We can eliminate $$e \cos G$$ from equations 13.12.18 and 13.12.20:

$r_1 + r_2 - 2 \sqrt{r_1 r_2} \cos f_3 \cos g_3 = 2a \sin^2 g_3 \label{13.12.21} \tag{13.12.21}$

Also, if we write equation 13.12.9 for the first and second observations and take the difference, and then use the formula on page 35 of chapter 3 for the difference between two sines, we obtain

$2(g_3 - e \sin g_3 \cos G_3 ) = \frac{τ_3}{a^{3/2}}. \label{13.12.22} \tag{13.12.22}$

Eliminate $$e \cos G_3$$ from equations 13.12.18 and 13.12.22:

$2g_3 - \sin 2 g_3 + \frac{2 \sqrt{r_1 r_2}}{a} \sin g_3 \cos f_3 = \frac{τ_3}{a^{3/2}}. \label{13.12.23} \tag{13.12.23}$

Also, eliminate $$l$$ from equations 13.12.6 and 13.12.19:

$R_3 = \frac{τ_3}{2 \sqrt{a} \sqrt{r_1 r_2} \cos f_3 \sin g_3}. \label{13.12.24} \tag{13.12.24}$

We have now eliminated $$F_3, \ G_3$$ and $$e$$, and we are left with equations 13.12.21, 23 and 24, the first two of which I now repeat for easy reference:

$r_1 + r_2 - 2 \sqrt{r_1 r_2} \cos f_3 \cos g_3 = 2a \sin^2 g_3 \tag{13.12.21}$

$2g_3 - \sin 2g_3 + \frac{2 \sqrt{r_1 r_2}}{a} \sin g_3 \cos f_3 = \frac{τ_3}{a^{3/2}}. \tag{13.12.23}$

In these equations we already know an approximate value for $$f_3$$ (we’ll see how when we resume our numerical example); the unknowns in these equations are $$R_3$$ , $$a$$ and $$g_3$$, and it is $$R_3$$ that we are trying to find. Therefore we need to eliminate $$a$$ and $$g_3$$. We can easily obtain $$a$$ from equation 13.12.24, and, on substitution in equations 13.12.21 and 23 we obtain, after some algebra:

$R_3^2 = \frac{M_3^2}{N_3 - \cos g_3} \label{13.12.25} \tag{13.12.25}$

and $R_3^3 - R_3^2 = \frac{M_3^2 (g_3 - \sin g_3 \cos g_3)}{\sin^3 g_3}, \label{13.12.26} \tag{13.12.26}$

where $M_3 = \frac{τ_3}{2 \left( \sqrt{r_1 r_2} \cos f_3 \right)^{3/2} } \label{13.12.27} \tag{13.12.27}$

and $N_3 = \frac{r_1 + r_2}{2 \sqrt{r_1 r_2} \cos f_3}. \label{13.12.28} \tag{13.12.28}$

Similar equations for $$R_1$$ and $$R_2$$ can be obtained by cyclic permutation of the subscripts. Equations 13.12.25 and 26 are two simultaneous equations in $$R_3$$ and $$g_3$$. Their solution is given as an example in section 1.9 of chapter 1, so we can now assume that we can calculate the sector-triangle ratios.

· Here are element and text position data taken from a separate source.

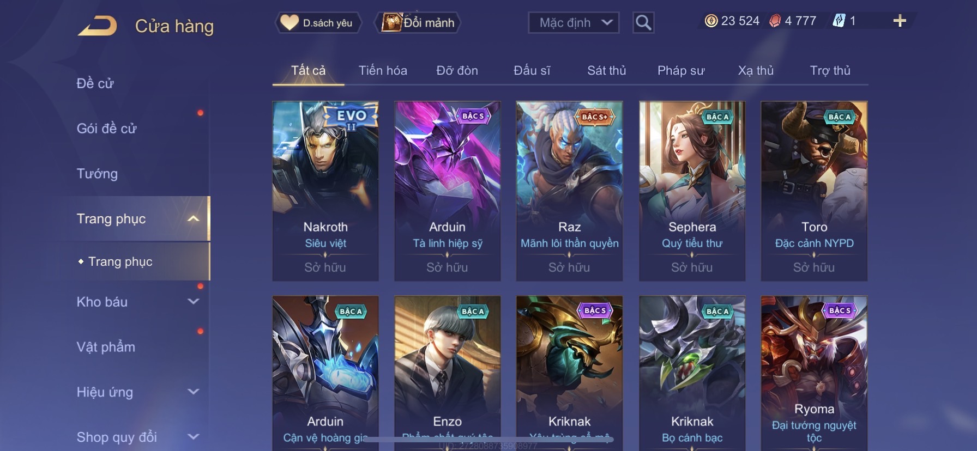The image size is (977, 451).
Task: Click the back arrow logo icon
Action: (x=97, y=26)
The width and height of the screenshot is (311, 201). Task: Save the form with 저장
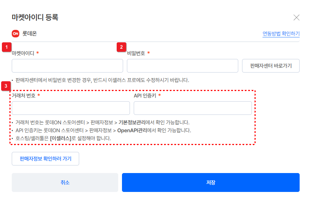tap(211, 182)
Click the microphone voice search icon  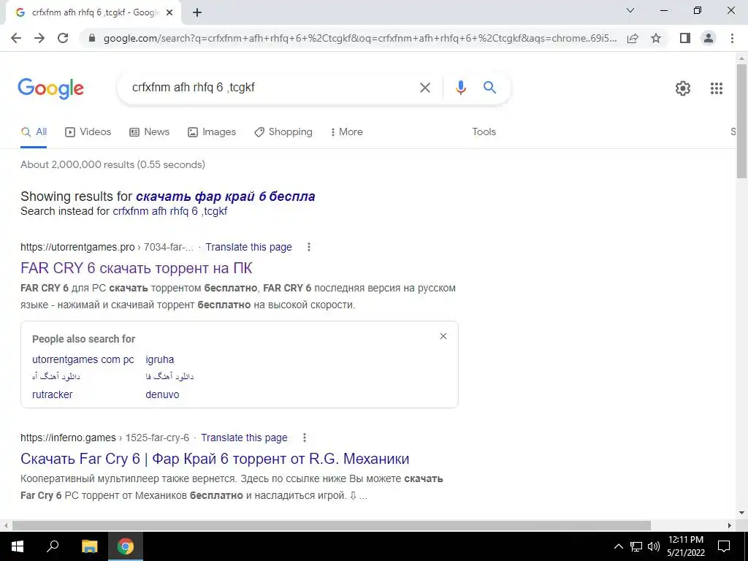pos(460,88)
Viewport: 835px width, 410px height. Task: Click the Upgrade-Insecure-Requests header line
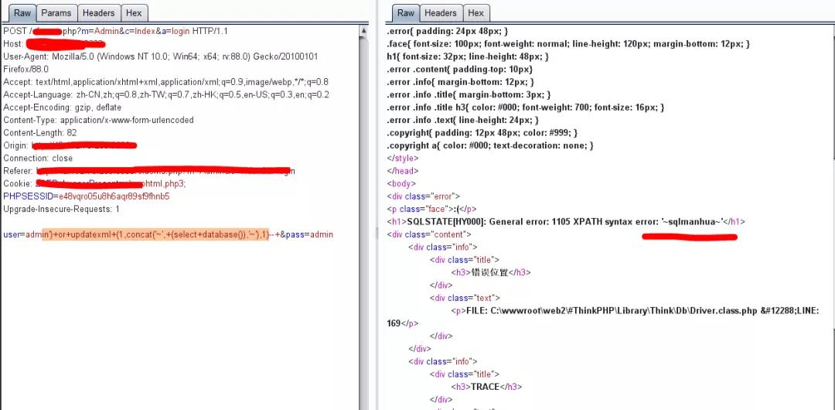[x=61, y=209]
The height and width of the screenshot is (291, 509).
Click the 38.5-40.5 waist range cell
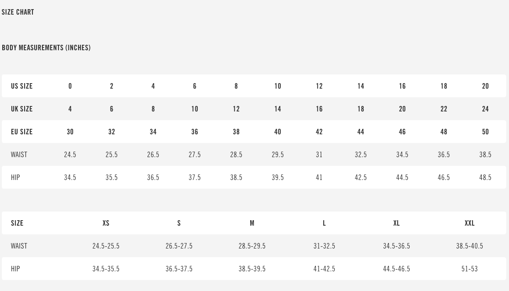pos(469,246)
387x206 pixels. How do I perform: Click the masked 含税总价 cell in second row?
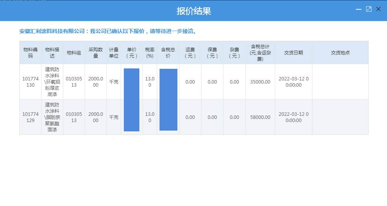point(168,117)
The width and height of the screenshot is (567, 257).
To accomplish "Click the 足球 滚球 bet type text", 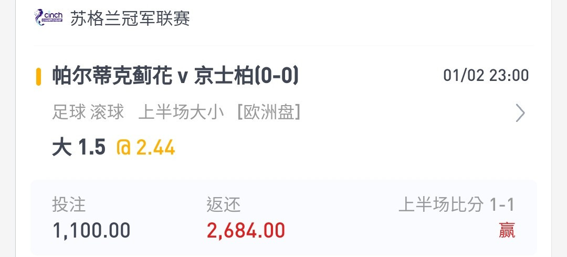I will coord(88,112).
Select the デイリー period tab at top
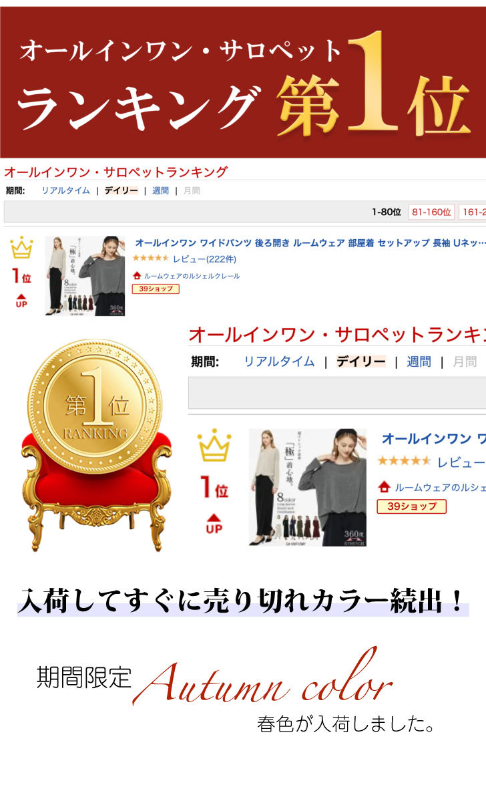Screen dimensions: 486x795 point(121,190)
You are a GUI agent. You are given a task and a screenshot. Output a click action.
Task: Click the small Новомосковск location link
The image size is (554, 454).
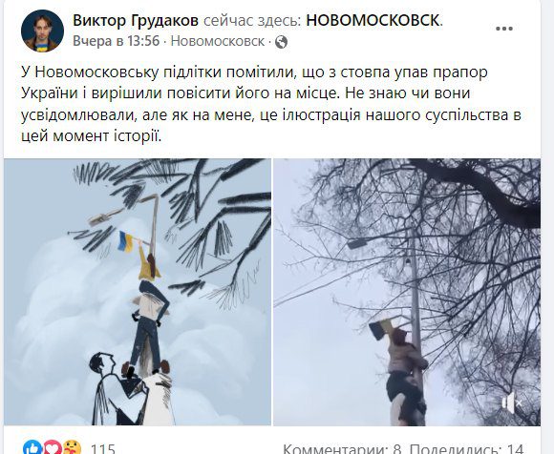tap(218, 41)
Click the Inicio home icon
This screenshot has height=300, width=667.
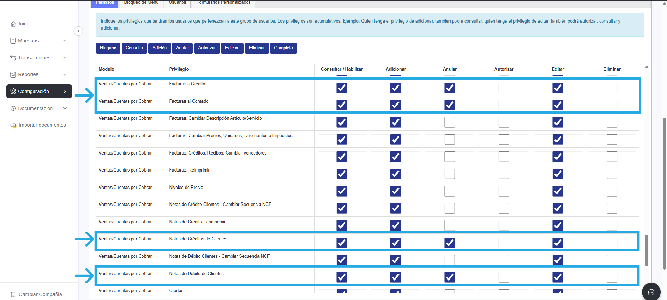tap(13, 24)
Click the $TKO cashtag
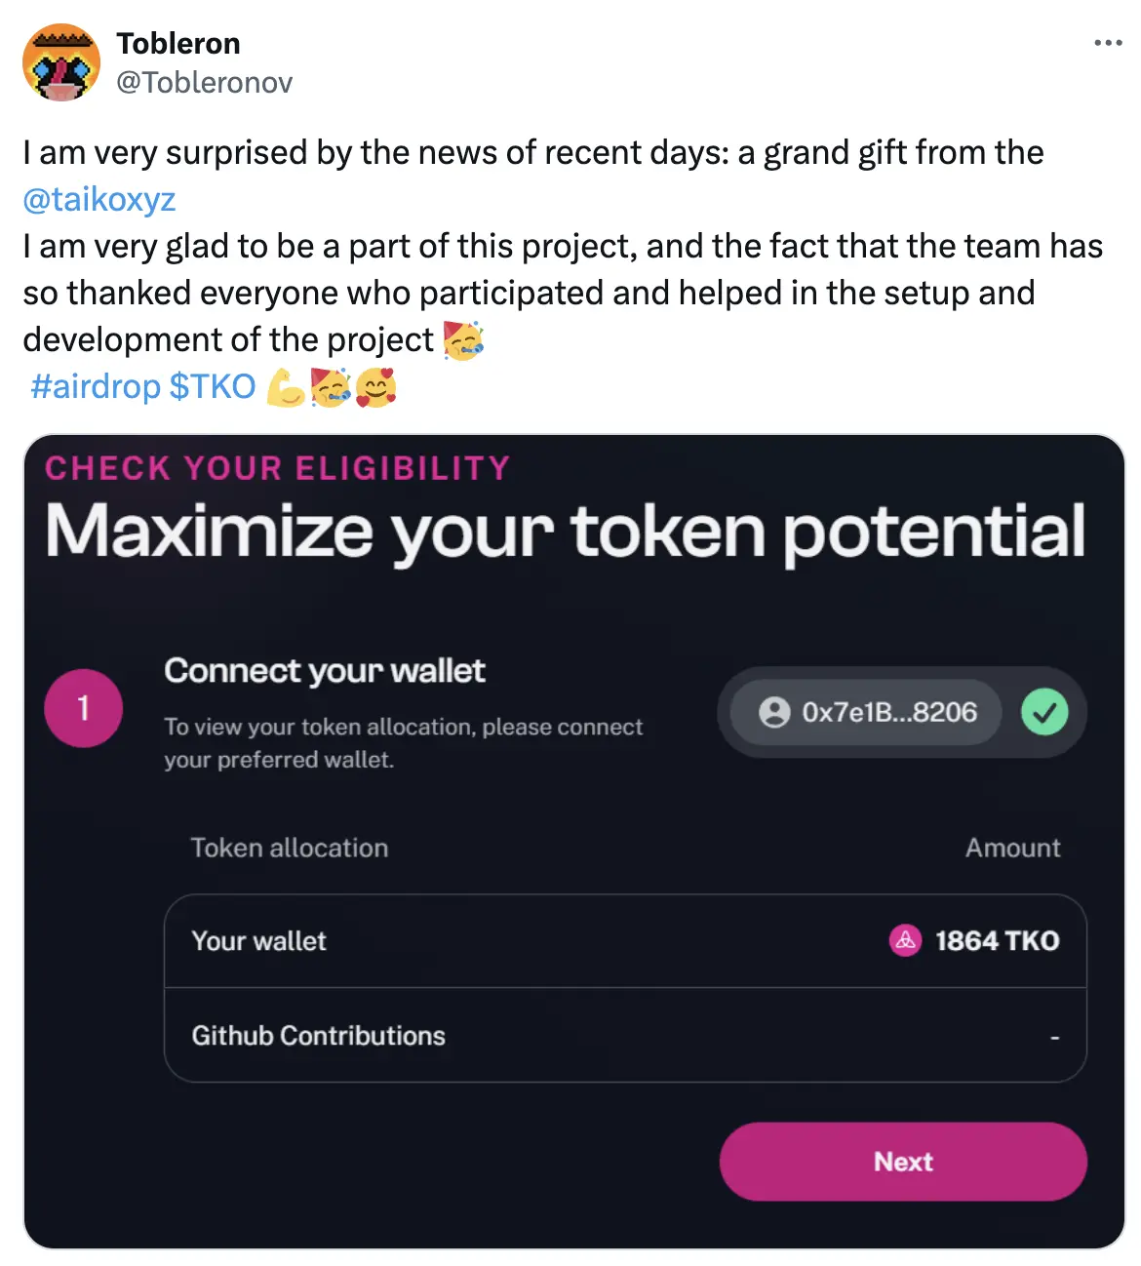This screenshot has height=1266, width=1141. [x=213, y=386]
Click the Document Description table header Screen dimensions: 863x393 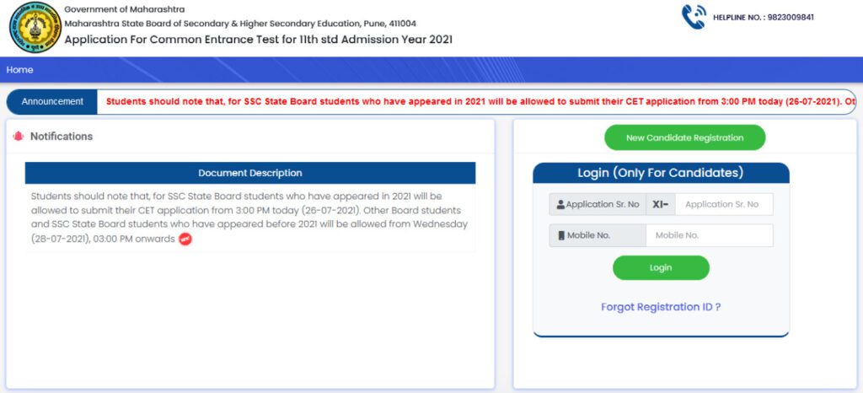250,173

We can then calculate better triangle ratios from equations 13.12.4 and return to equations 13.7.4, 5 and 6 to get better geocentric distances. From equations 13.7.8 and 9 calculate the heliocentric distances. Make the light-time corrections. (I am not doing this in our numerical example because our original positions were not actual observations, but rather were ephemeris positions.) Then go straight to this section (13.12) again, until you get to here again. Repeat until the geocentric distances do not change.